Corner Brook native preparing for epic swim
Corner Brook native Rob Hutchings plans to swim Australia's Great Barrier Reef in order to draw attention to climate change and the impact carbon dioxide emissions is having on the world's largest reef. The reef is 2,300 kilometres long. Submitted photo
Corner Brook's Rob Hutchings is planning to do something that's never been done - swim the entire length of the Australia's Great Barrier Reef, a distance of 2,300 kilometres.
And he's looking for help from the business community in this province to help him accomplish this incredible feat.
The 33-year-old chiropractor lives Down Under and hopes this epic swim, scheduled to commence in November 2009, will draw attention to the dangers of climate change, and the fact that the world's largest reef system is facing extinction from the effects of carbon dioxide emissions.
There's also a more personal reason for the swim.
Hutchings, a well-known swimmer and triathlete, has always dreamed of embarking on an adventure that was both unique and challenging.
"I felt that an ultra-long marathon swim was how I could best live out that dream," Hutchings wrote in a recent e-mail exchange with The Telegram.
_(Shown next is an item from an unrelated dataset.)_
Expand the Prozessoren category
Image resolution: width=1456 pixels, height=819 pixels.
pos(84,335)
The swim will coincide with the start of an international climate change conference in Copenhagen, and Hutchings will likely get international exposure. There are even plans to establish a video link from the water to world leaders attending the conference.
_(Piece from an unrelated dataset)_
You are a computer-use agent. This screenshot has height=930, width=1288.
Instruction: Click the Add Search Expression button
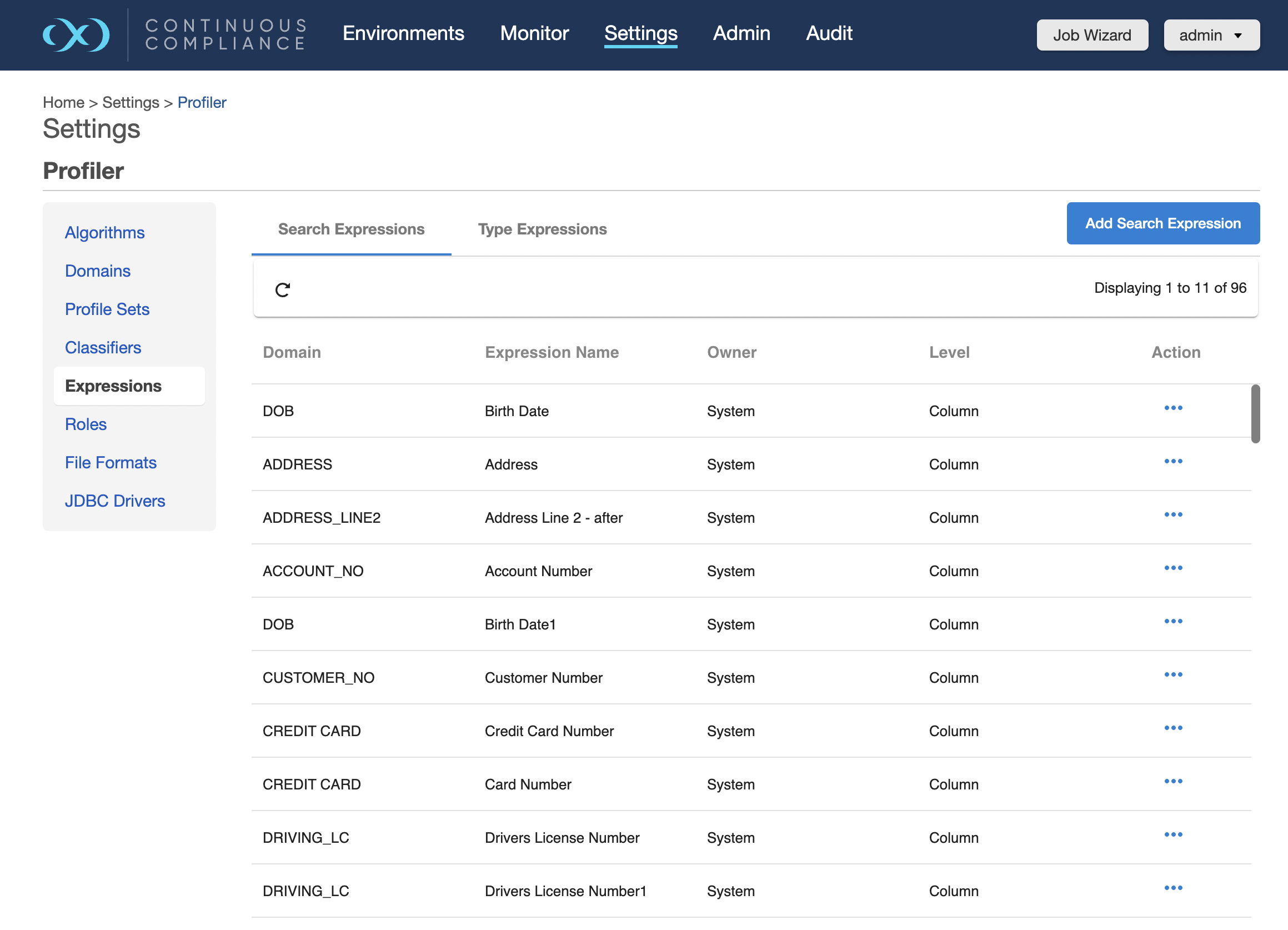click(1162, 223)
But it won't be as simple as jumping in the water and swimming for days on end. The reef is infested with sharks, salt water crocodiles, sea snakes and dangerous jellyfish. Endless days of exposure to the hot sun must also be considered.
There's also the distance involved. The reef covers an area the size of Japan, and the swim will be the equivalent of 90 crossings of the English Channel.
The record for the longest ocean swim is held by Martin Strel, who swam for 55 hours straight in the Mediterranean Sea. Strel, from Slovenia, also swam the full length of the Amazon River in 2006. Hutchings is modelling his training and planning after Strel.
Once underway, he plans to swim between seven to nine hours per day, or about 30 kilometres. He estimates the swim will take between three and four months.
Is such an undertaking even possible? Hutchings thinks so.
"Some friends have told me that I'm completely crazy, others have said things like, 'You always seemed like you were meant to do something adventurous.' Some people are indifferent to the idea, and I've been told by some that it is impossible. However, I've always been inspired by people who were told that their dreams were impossible and went and lived them anyway," he wrote.
And he won't be doing it alone. He will be accompanied by an eco-friendly support boat, and a crew that includes chiropractors, doctors and massage therapists. His wife Tansy is also heavily involved in the planning.
Hutchings will swim inside a revolutionary, solar-powered shark cage, with people sitting on the hulls of the cage, giving him food, drink and other assistance. He will also wear a special protective swimsuit.
It's the marine equivalent of climbing Mount Everest, the world's tallest mountain. The big difference, however, is that no one has ever swam the Great Barrier Reef.
Hutchings said he's not an elite athlete, and expects the swim will take a toll on his body and mind.
"I'm really a regular guy who has slightly irregular ideas on ways to have fun," he said.
The main aim of the swim is to call for emission targets necessary to save the world's reefs. A fundraising effort is underway, and Hutchings hopes to enlist the support of companies from his home province.
"I think the debate about whether or not climate change is reality is over. However, we still need to stop burying our heads in the sand and switch to sustainable energy, which we already have the means and technology to do.
"I also would say to any remaining climate change skeptics, rather than arguing with them, that there are many valid reasons why we should stop polluting the air, the water and the land. The impact pollution has on human health alone is more than a good enough reason to change how we generate our power and manufacture products," he said.
Hutchings hopes to recruit a long list of high-profile athletes and other noteworthy personalities to help promote the cause. Funds left over after the swim will be donated to charity, he said.
"I hope to do everything in my power to draw as much attention to the issue so that all of these leaders are at least aware of what I am doing - not for myself, but for the issue," he explained.